-1

I'm trying to produce the average of numbers in a specified column in a text file. I am receiving an error that python could not convert string to float, although I don't see where I could be passing it an invalid string.

def avg_col(f, col, delim=None, nhr=0):
    """
    file, int, str, int -> float

    Produces average of data stored in column col of file f

    Requires: file has nhr header rows of data; data is separated by delim

    >>> test_file = StringIO('0.0, 3.5, 2.0, 5.8, 2.1')
    >>> avg_col(test_file, 2, ',', 0)
    2.0

    >>> test_file = StringIO('0.0, 3.5, 2.0, 5.8, 2.1')
    >>> avg_col(test_file, 3, ',', 0)
    5.8
    """
    total = 0 
    count = 0


    skip_rows(f, nhr)
    for line in f: 
        if line.strip() != '':
            data = line.split(delim)
            col_data = data[col]
            total = sum_data(col_data) + total
            count = len(col_data) + count 
    return total / count

def sum_data(lod):
    '''
    (listof str) -> Real 

    Consume a list of string-data in a file and produce the sum

    >>> sum_data(['0'])
    0.0
    >>> sum_data(['1.5'])
    1.5

    '''
    data_sum = 0
    for number in lod: 
        data_sum = data_sum + float(number)
    return data_sum
Martijn Pieters
  • 1,048,767
  • 296
  • 4,058
  • 3,343
Kyle Dewhurst
  • 13
  • 1
  • 4
  • 3
    You need to share the full traceback, and if you can provide some sample data that reproduces the exception, that'd be far more helpful than just the code you posted. – Martijn Pieters Jan 26 '15 at 20:24

1 Answers1

2

You are passing in one string to sum_lod():

data = line.split(delim)
col_data = data[col]
total = sum_data(col_data) + total

data is a list of strings, data[col] is then one element.

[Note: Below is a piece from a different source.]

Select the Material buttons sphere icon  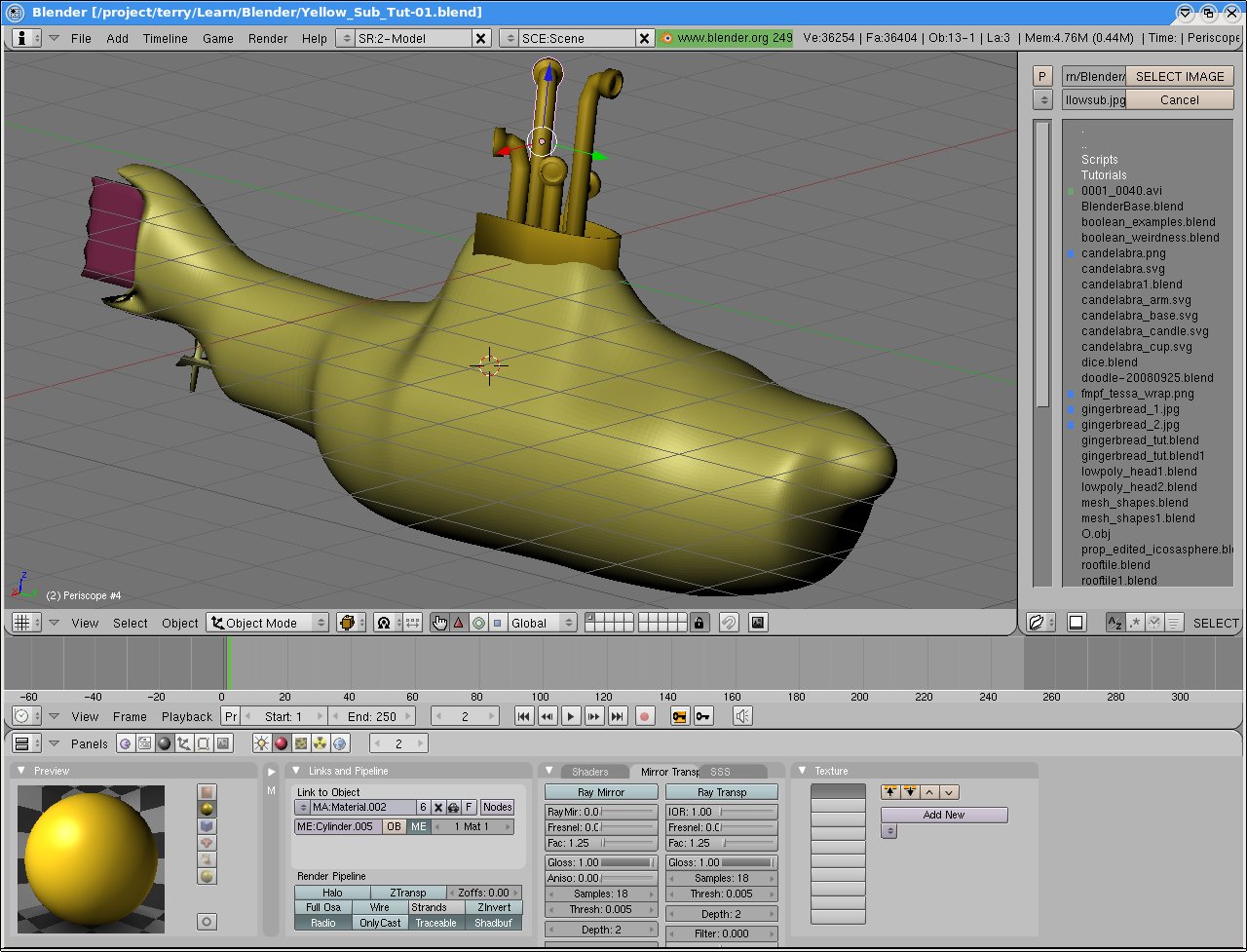tap(281, 743)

sum_data() on the other hand expects an iterable:

def sum_data(lod):
    # ...
    for number in lod: 

Iterating over a number then gives you the individual characters:

>>> for element in '5.8':
...     print element
... 
5
.
8

Trying to turn each element of such a string can easily lead to you trying to convert characters that are not numbers to a float:

>>> float('.')
Traceback (most recent call last):
  File "<stdin>", line 1, in <module>
ValueError: could not convert string to float: .

Either pass in a list of strings:

total += sum_data([col_data])
count += 1

or simply use float() on the one element you have:

total += float(col_data)
count += 1
Martijn Pieters
  • 1,048,767
  • 296
  • 4,058
  • 3,343